The development of sustainable nanomaterials through green synthesis has gained significant attention as an alternative to conventional chemical methods that contribute to environmental pollution. In the present study, zinc oxide nanoparticles (ZnO-NPs) were successfully synthesized using aqueous flower extract of Ixora coccinea as a natural reducing and stabilizing agent. The phytochemical constituents such as flavonoids and phenolic compounds facilitated the bioreduction of zinc ions, leading to the formation of stable nanoparticles.

The formation of ZnO-NPs was confirmed by UV–Visible spectroscopy, which exhibited a characteristic absorption peak at ~372 nm. Fourier-transform infrared spectroscopy (FTIR) analysis revealed the presence of functional groups responsible for capping and stabilization of nanoparticles. X-ray diffraction (XRD) studies indicated a crystalline hexagonal wurtzite structure with an average particle size of 28–35 nm, calculated using the Debye–Scherrer equation. Scanning electron microscopy (SEM) images demonstrated predominantly spherical morphology with slight agglomeration.

The biosynthesized ZnO-NPs exhibited significant antioxidant activity with ~68% DPPH radical scavenging activity at higher concentrations. Additionally, antimicrobial studies showed notable inhibition zones against Escherichia coli (~14 mm) and Staphylococcus aureus (~16 mm), indicating strong antibacterial potential. The enhanced biological activity is attributed to the synergistic effect of ZnO and bioactive phytoconstituents from Ixora coccinea.

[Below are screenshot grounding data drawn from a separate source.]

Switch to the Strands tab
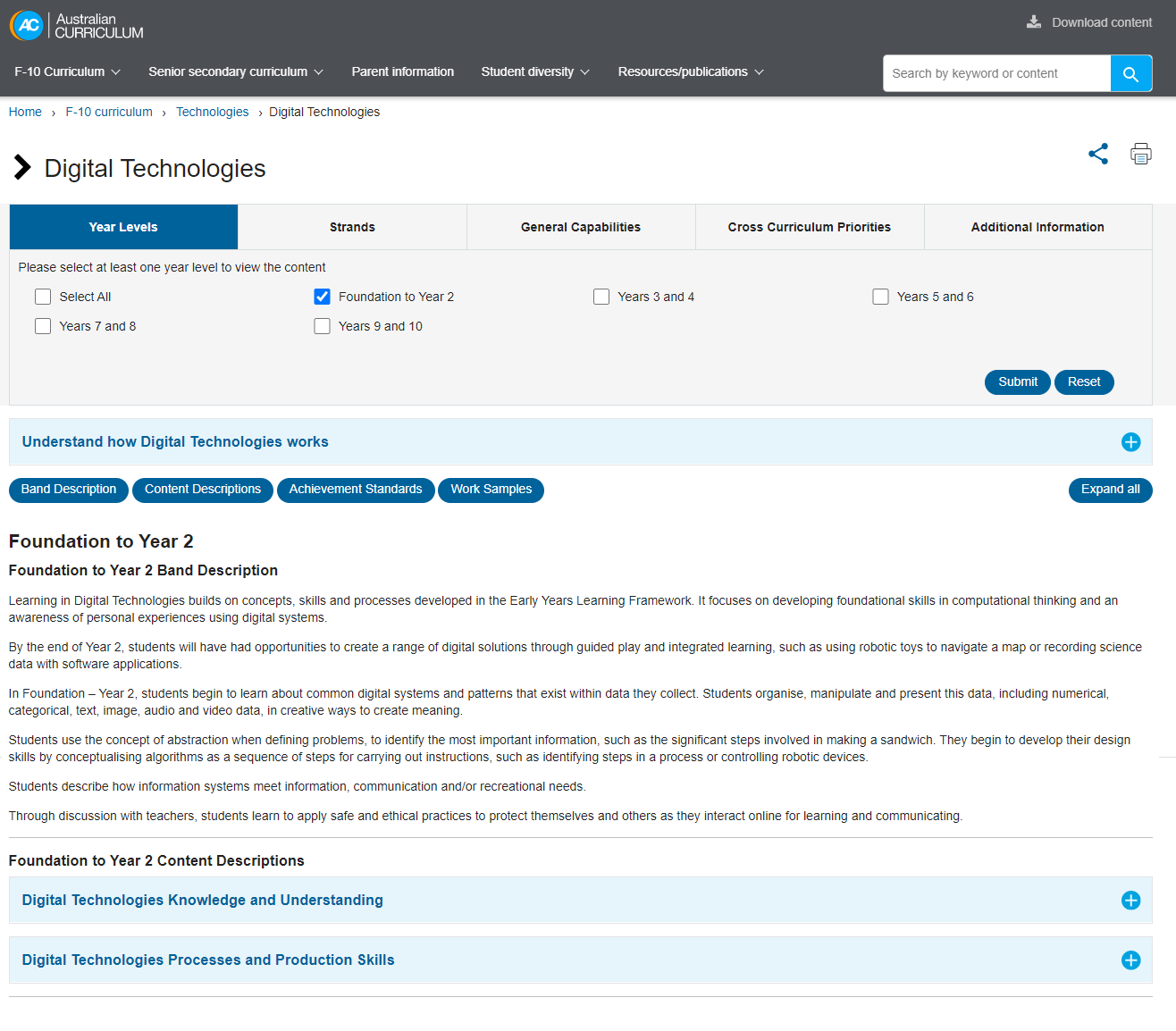Viewport: 1176px width, 1031px height. (352, 227)
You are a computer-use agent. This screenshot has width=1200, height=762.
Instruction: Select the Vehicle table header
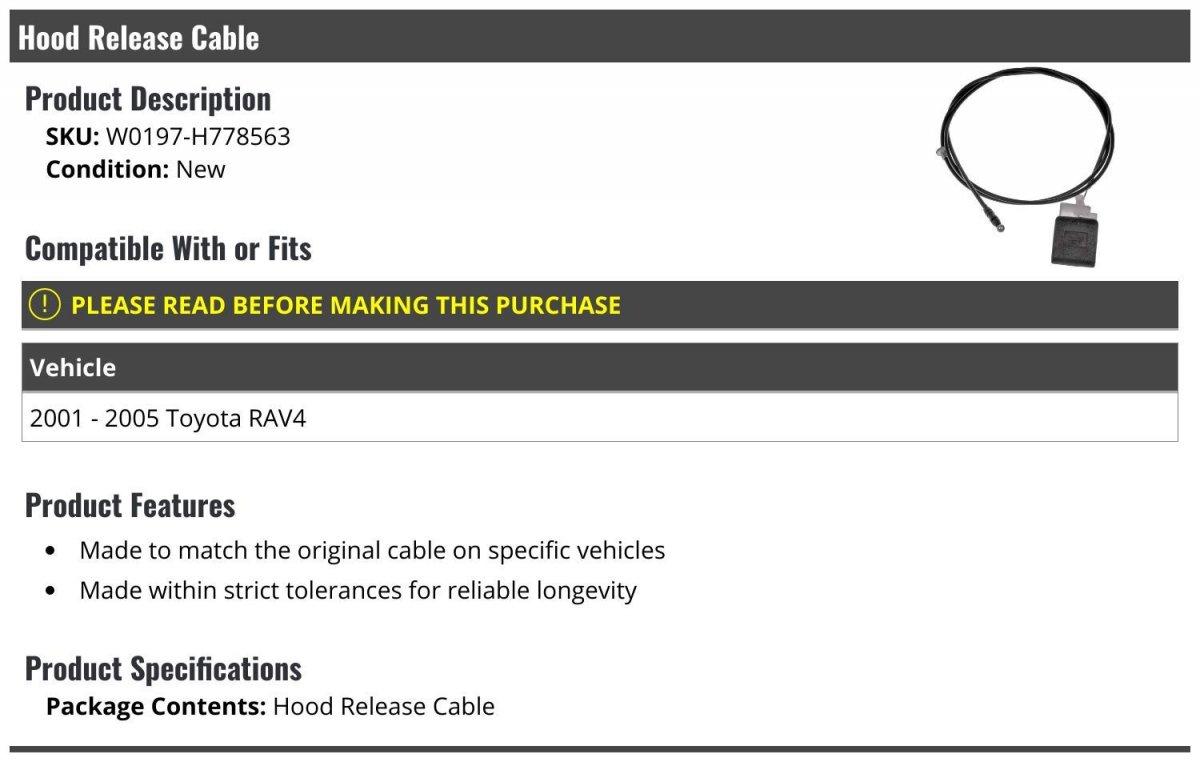tap(600, 367)
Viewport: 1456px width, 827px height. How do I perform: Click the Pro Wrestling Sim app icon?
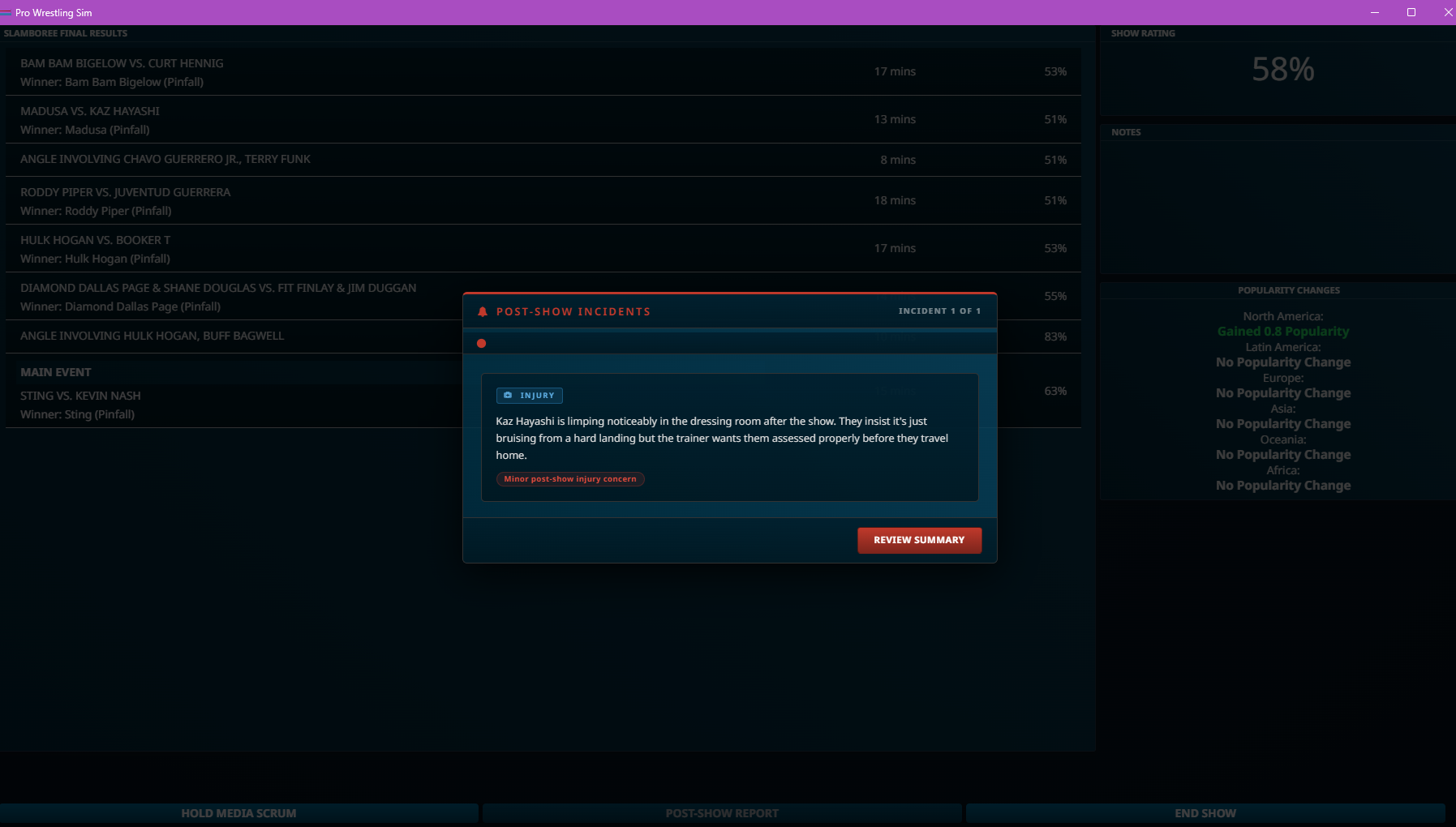6,13
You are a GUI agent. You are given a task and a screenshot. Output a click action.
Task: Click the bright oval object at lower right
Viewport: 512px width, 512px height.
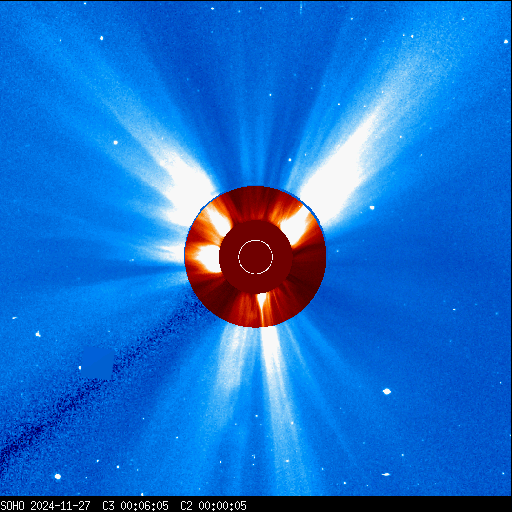387,391
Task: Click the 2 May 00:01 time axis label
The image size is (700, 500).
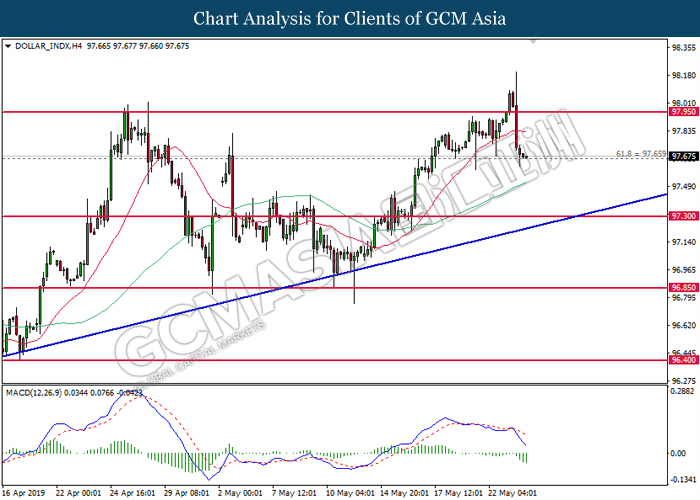Action: [x=241, y=492]
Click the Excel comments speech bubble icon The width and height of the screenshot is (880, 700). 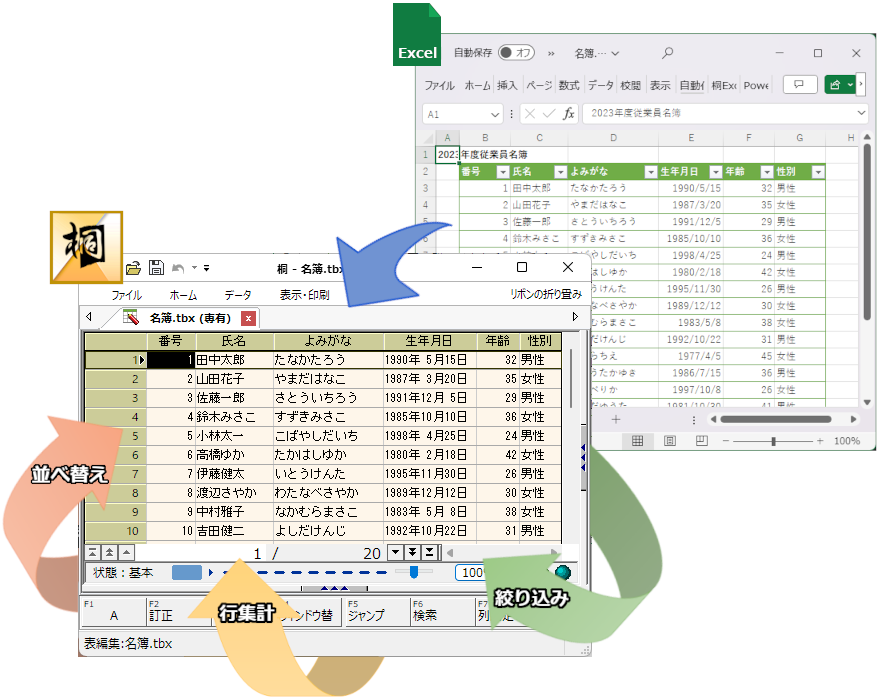click(799, 85)
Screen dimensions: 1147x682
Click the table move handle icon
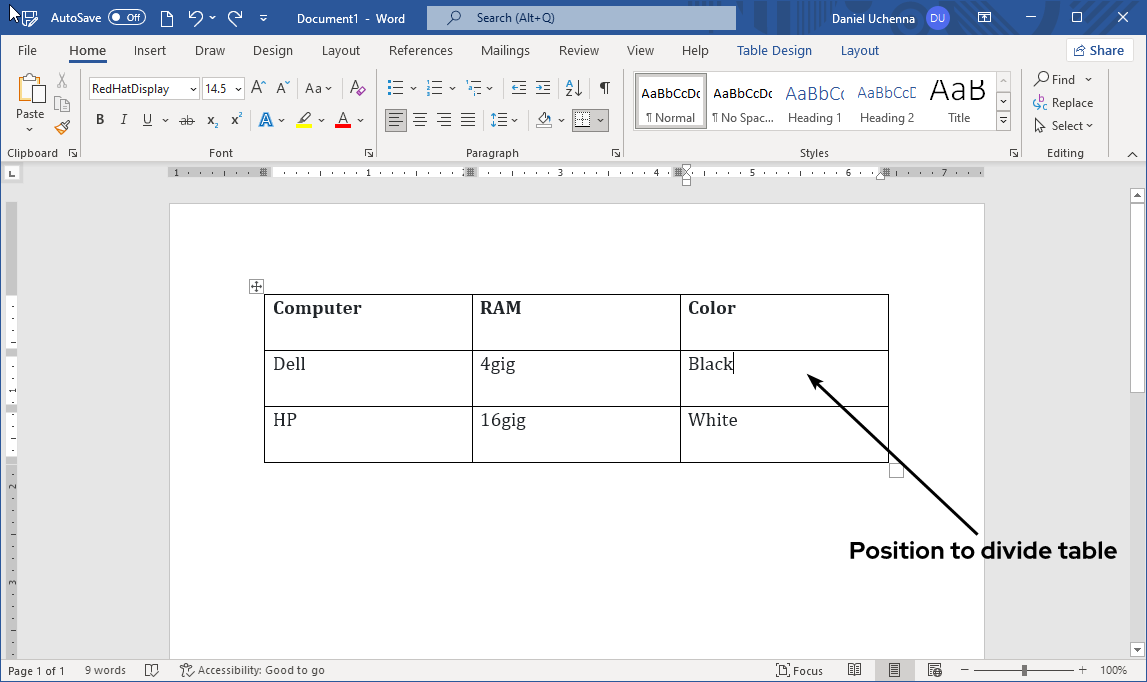tap(256, 287)
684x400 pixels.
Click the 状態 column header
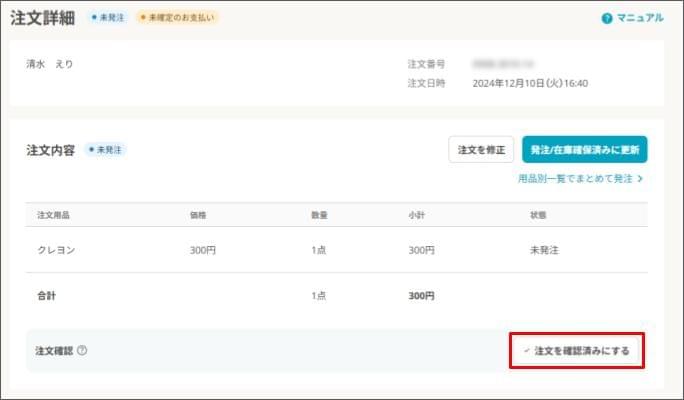point(538,215)
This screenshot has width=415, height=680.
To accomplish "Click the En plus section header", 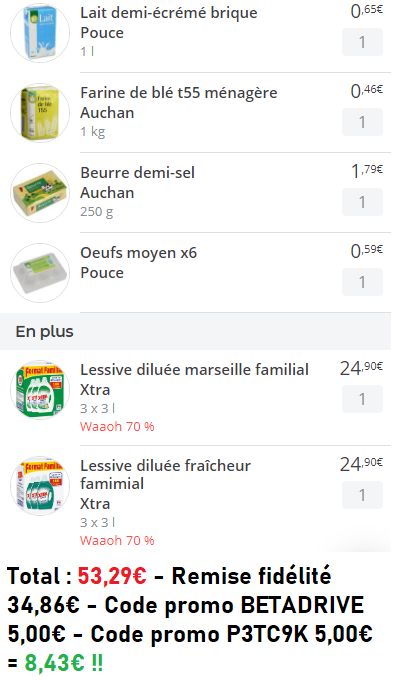I will point(195,331).
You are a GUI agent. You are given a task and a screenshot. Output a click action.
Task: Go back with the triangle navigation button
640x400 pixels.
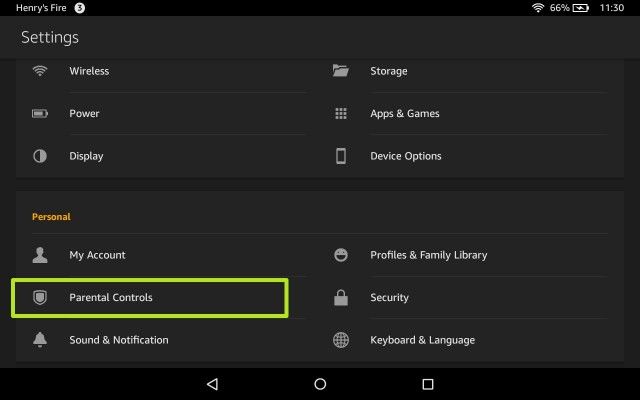pyautogui.click(x=212, y=384)
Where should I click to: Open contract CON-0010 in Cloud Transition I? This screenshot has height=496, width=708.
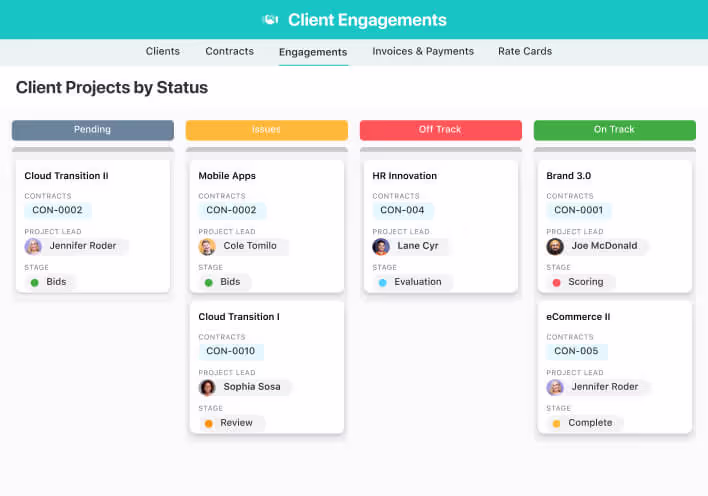[231, 351]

The eco-friendly synthesis route not only reduces the use of toxic chemicals but also supports sustainable material development aligned with environmental protection and decarbonization strategies. The findings suggest that Ixora coccinea-mediated ZnO nanoparticles hold promising potential for applications in biomedical and environmental domains, including antimicrobial formulations and pollutant remediation.